## [Exercise]
Reproduce the data that follows precisely.

## [Data]
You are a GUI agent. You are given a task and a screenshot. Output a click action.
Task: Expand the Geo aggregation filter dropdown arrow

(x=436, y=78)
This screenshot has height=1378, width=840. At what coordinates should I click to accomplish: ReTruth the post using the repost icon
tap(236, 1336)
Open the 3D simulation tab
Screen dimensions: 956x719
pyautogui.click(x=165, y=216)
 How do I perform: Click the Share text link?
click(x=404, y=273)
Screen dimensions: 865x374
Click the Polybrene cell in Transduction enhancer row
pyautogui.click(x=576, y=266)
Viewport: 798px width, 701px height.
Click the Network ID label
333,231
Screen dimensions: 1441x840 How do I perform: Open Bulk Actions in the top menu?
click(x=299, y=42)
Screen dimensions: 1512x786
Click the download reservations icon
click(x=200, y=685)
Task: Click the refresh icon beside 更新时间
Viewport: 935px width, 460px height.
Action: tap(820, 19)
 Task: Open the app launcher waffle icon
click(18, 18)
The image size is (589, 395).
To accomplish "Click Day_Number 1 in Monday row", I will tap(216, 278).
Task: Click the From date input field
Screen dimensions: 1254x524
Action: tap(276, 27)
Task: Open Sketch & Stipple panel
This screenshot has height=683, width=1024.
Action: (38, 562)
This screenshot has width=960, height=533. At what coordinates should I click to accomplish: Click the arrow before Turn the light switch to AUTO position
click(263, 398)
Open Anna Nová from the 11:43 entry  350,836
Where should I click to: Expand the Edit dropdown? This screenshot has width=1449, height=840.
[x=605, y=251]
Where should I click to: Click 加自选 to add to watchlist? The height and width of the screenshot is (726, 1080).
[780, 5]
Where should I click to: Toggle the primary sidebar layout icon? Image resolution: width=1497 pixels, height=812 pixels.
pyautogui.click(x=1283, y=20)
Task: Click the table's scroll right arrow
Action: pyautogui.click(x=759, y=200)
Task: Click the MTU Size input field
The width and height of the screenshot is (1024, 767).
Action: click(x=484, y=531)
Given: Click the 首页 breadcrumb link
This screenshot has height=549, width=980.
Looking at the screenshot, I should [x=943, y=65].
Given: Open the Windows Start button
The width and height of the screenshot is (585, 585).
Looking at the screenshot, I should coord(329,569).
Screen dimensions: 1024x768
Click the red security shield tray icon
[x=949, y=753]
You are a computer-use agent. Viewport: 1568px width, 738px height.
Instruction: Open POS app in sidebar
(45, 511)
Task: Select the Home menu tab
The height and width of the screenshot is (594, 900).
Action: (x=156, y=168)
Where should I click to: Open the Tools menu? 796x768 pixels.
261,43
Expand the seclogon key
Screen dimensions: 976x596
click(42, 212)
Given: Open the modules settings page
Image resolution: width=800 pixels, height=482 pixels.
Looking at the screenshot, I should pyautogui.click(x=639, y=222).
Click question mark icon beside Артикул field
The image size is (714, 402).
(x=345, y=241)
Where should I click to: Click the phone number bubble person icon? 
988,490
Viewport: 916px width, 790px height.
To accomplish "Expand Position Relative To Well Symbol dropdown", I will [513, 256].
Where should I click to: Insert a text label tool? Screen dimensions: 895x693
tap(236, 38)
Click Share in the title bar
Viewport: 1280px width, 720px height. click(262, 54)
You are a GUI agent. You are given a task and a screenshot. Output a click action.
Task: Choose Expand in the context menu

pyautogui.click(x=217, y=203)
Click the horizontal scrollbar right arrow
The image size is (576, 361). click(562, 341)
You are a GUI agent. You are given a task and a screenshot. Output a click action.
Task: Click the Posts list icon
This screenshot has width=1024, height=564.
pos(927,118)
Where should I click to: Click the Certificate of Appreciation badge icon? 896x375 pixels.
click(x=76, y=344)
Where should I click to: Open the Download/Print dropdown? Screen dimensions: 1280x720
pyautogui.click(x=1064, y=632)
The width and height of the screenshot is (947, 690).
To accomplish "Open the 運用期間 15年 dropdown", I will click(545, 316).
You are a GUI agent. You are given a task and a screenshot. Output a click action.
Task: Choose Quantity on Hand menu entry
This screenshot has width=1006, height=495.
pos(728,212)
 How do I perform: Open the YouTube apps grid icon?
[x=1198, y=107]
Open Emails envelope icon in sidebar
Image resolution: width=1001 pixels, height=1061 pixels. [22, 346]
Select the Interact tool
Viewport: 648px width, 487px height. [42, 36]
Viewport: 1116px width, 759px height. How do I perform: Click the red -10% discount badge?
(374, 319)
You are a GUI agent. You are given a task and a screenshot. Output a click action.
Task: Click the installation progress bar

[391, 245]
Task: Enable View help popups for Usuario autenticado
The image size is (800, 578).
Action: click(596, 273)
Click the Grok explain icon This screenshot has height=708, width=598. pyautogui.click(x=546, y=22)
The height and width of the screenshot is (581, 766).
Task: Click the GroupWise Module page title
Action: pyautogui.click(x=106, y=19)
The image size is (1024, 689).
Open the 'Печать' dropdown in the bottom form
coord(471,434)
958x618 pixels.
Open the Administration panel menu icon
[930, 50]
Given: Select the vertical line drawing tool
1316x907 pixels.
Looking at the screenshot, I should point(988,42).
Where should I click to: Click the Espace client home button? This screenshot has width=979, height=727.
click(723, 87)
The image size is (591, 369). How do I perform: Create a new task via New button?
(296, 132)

## [Answer to this exercise]
You are a GUI agent. You are given a task and a screenshot. Output a click action.
Task: Expand the Geo aggregation filter dropdown arrow

(x=436, y=78)
This screenshot has height=1378, width=840. At what coordinates should I click to accomplish: ReTruth the post using the repost icon
tap(236, 1336)
Open the 3D simulation tab
Screen dimensions: 956x719
pyautogui.click(x=165, y=216)
 How do I perform: Click the Share text link?
click(x=404, y=273)
Screen dimensions: 865x374
Click the Polybrene cell in Transduction enhancer row
pyautogui.click(x=576, y=266)
Viewport: 798px width, 701px height.
Click the Network ID label
333,231
Screen dimensions: 1441x840 How do I perform: Open Bulk Actions in the top menu?
click(x=299, y=42)
Screen dimensions: 1512x786
Click the download reservations icon
click(x=200, y=685)
Task: Click the refresh icon beside 更新时间
Viewport: 935px width, 460px height.
Action: tap(820, 19)
 Task: Open the app launcher waffle icon
click(18, 18)
The image size is (589, 395).
To accomplish "Click Day_Number 1 in Monday row", I will tap(216, 278).
Task: Click the From date input field
Screen dimensions: 1254x524
Action: tap(276, 27)
Task: Open Sketch & Stipple panel
This screenshot has height=683, width=1024.
Action: (38, 562)
This screenshot has width=960, height=533. At what coordinates should I click to accomplish: Click the arrow before Turn the light switch to AUTO position
click(263, 398)
Open Anna Nová from the 11:43 entry  350,836
Where should I click to: Expand the Edit dropdown? This screenshot has width=1449, height=840.
[x=605, y=251]
Where should I click to: Click 加自选 to add to watchlist? The height and width of the screenshot is (726, 1080).
[780, 5]
Where should I click to: Toggle the primary sidebar layout icon? Image resolution: width=1497 pixels, height=812 pixels.
pyautogui.click(x=1283, y=20)
Task: Click the table's scroll right arrow
Action: pyautogui.click(x=759, y=200)
Task: Click the MTU Size input field
The width and height of the screenshot is (1024, 767).
Action: click(x=484, y=531)
Given: Click the 首页 breadcrumb link
This screenshot has height=549, width=980.
Looking at the screenshot, I should [x=943, y=65].
Given: Open the Windows Start button
The width and height of the screenshot is (585, 585).
Looking at the screenshot, I should coord(329,569).
Screen dimensions: 1024x768
Click the red security shield tray icon
[x=949, y=753]
You are a computer-use agent. Viewport: 1568px width, 738px height.
Instruction: Open POS app in sidebar
(45, 511)
Task: Select the Home menu tab
The height and width of the screenshot is (594, 900).
Action: (x=156, y=168)
Where should I click to: Open the Tools menu? 796x768 pixels.
261,43
Expand the seclogon key
Screen dimensions: 976x596
click(42, 212)
Given: Open the modules settings page
Image resolution: width=800 pixels, height=482 pixels.
Looking at the screenshot, I should pyautogui.click(x=639, y=222).
Click question mark icon beside Артикул field
The image size is (714, 402).
(x=345, y=241)
Where should I click to: Click the phone number bubble person icon? 
988,490
Viewport: 916px width, 790px height.
To accomplish "Expand Position Relative To Well Symbol dropdown", I will [513, 256].
Where should I click to: Insert a text label tool? Screen dimensions: 895x693
tap(236, 38)
Click Share in the title bar
Viewport: 1280px width, 720px height. click(262, 54)
You are a GUI agent. You are given a task and a screenshot. Output a click action.
Task: Choose Expand in the context menu

pyautogui.click(x=217, y=203)
Click the horizontal scrollbar right arrow
The image size is (576, 361). click(562, 341)
You are a GUI agent. You are given a task and a screenshot. Output a click action.
Task: Click the Posts list icon
This screenshot has width=1024, height=564.
pos(927,118)
Where should I click to: Click the Certificate of Appreciation badge icon? 896x375 pixels.
click(x=76, y=344)
Where should I click to: Open the Download/Print dropdown? Screen dimensions: 1280x720
pyautogui.click(x=1064, y=632)
The width and height of the screenshot is (947, 690).
To accomplish "Open the 運用期間 15年 dropdown", I will click(545, 316).
You are a GUI agent. You are given a task and a screenshot. Output a click action.
Task: Choose Quantity on Hand menu entry
This screenshot has width=1006, height=495.
pos(728,212)
 How do I perform: Open the YouTube apps grid icon?
[x=1198, y=107]
Open Emails envelope icon in sidebar
Image resolution: width=1001 pixels, height=1061 pixels. [22, 346]
Select the Interact tool
Viewport: 648px width, 487px height. [42, 36]
Viewport: 1116px width, 759px height. How do I perform: Click the red -10% discount badge?
(374, 319)
You are a GUI agent. You are given a task and a screenshot. Output a click action.
Task: Click the installation progress bar

[391, 245]
Task: Enable View help popups for Usuario autenticado
The image size is (800, 578).
Action: click(596, 273)
Click the Grok explain icon This screenshot has height=708, width=598. pyautogui.click(x=546, y=22)
The height and width of the screenshot is (581, 766).
Task: Click the GroupWise Module page title
Action: pyautogui.click(x=106, y=19)
The image size is (1024, 689).
Open the 'Печать' dropdown in the bottom form
coord(471,434)
958x618 pixels.
Open the Administration panel menu icon
[930, 50]
Given: Select the vertical line drawing tool
1316x907 pixels.
Looking at the screenshot, I should point(988,42).
Where should I click to: Click the Espace client home button? This screenshot has width=979, height=727.
click(723, 87)
The image size is (591, 369). How do I perform: Create a new task via New button?
(296, 132)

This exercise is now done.